Band of Horses at the Ogden: It's that booty-rocking funeral music!
Photos by Joe Tone
There are certain tricks storytellers use, moves that keep the audience's minds or livers from getting anxious and hitting the bar. Band of Horses owns a heavy arsenal of those tricks -- but we'll get to that shortly.
Co., the opening act last night at the Ogden, hasn't really mastered them. The band -- which hails from South Carolina and boasts the least Google-able name in Internet-era rock -- sounded good enough, mixing southern indie-rock fare with some bluesier stuff.
Their drummer was worth keeping an ear on, and the frontman was charming enough. But their songs sort of droned, and so did their set -- same sounds, same song lengths, same rhythms, Maybe I'll check my phone, I think need a beer, When do the headliners come on? That's the life of an opener, I guess, but you root for bands to overcome that. Co. didn't.
The crowd was ready by then. (The crowd was also tied for whitest I've ever seen with a Conor Oberst show. It was like a How I Met Your Mother cast party, but with lots of girls with Xs drawn on their hands -- always a nice reminder that you're not that cool anymore).

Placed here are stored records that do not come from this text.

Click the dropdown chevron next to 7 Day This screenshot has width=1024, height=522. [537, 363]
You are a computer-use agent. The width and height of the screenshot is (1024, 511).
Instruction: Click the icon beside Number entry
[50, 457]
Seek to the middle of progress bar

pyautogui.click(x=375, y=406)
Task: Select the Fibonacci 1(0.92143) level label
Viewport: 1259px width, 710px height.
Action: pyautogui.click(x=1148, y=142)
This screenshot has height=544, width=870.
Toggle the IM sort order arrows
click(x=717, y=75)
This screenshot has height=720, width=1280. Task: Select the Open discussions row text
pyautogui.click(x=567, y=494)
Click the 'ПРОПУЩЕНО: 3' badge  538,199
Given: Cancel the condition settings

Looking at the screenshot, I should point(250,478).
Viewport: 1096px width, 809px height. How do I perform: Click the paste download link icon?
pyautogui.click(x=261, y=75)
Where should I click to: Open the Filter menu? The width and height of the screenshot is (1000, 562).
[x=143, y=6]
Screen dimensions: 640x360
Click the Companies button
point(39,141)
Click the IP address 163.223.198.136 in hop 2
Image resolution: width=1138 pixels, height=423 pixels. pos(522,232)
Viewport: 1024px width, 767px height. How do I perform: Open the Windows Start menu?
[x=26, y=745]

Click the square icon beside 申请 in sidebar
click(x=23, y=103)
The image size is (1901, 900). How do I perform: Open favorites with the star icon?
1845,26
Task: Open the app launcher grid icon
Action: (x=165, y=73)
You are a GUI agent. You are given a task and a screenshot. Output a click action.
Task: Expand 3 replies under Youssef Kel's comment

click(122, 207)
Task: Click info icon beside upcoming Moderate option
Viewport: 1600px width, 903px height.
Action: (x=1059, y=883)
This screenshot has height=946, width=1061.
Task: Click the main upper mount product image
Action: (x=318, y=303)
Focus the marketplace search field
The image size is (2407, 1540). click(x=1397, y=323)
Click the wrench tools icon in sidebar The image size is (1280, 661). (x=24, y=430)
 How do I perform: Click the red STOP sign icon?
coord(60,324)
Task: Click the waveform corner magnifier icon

They opened with -- hey! -- "The First Song," which is a testament to their storytelling skills and was microcosmic of their set: It starts lullaby-slow and builds toward a crescendo somewhere toward the end, then winds down gently through the encore.
The band worked flawlessly through the familiar tracks from their first two albums -- "Great Salt Lake," "Is There a Ghost," "No One's Gonna Love You," etc. The set hit its giant, wave-crashing peak that had the aforementioned X-Women shedding tears on the edge of the stage with "The Funeral," which is lovely little mindfuck when you think about it.
Here's this song about a daily obsession with death -- this song that, if you listen to it enough and at the right times, will rip your heart out and use it for a game of Wiffle Ball -- and it was the ass-shaking peak of the night, the one song that had everyone relinquishing control of their limbs and happily flinging sweat onto their neighbors.
This song should leave you hiding under your bed, and instead it does this? Don't let the ironic facial hair fool you: These are pros at work. From front to back, it was the work of tacticians: Bridwell's disarmingly high-pitched voice filled the Ogden without overwhelming it, and he harmonized perfectly with his bandmates. And song-selection-wise, every lull was followed by a burst, every uppercut comboed with a light jab.
That pattern continued through "Ode to LRC," which could probably play over the ending credits of every non-John Singleton movie made in the next five years -- and is another song that stands out for its sweeping emotional arc. They're little stories, these songs, and you don't have to understand a single word to follow along.
The show ended with a thee-song encore (see the set list below), during which I saw more tears flowing from the eyes of young fans. The whole thing made me wish I was a teenage girl again.